Stored data
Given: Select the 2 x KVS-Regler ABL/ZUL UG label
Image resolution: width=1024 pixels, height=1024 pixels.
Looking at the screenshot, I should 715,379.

...

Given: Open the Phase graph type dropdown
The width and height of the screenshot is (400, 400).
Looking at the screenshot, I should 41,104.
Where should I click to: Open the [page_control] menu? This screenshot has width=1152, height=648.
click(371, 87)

Problem statement
All lines from the listing above that include "Given" should be shown.

Answer to this exercise
Given: Select the 2 x KVS-Regler ABL/ZUL UG label
Given: Open the Phase graph type dropdown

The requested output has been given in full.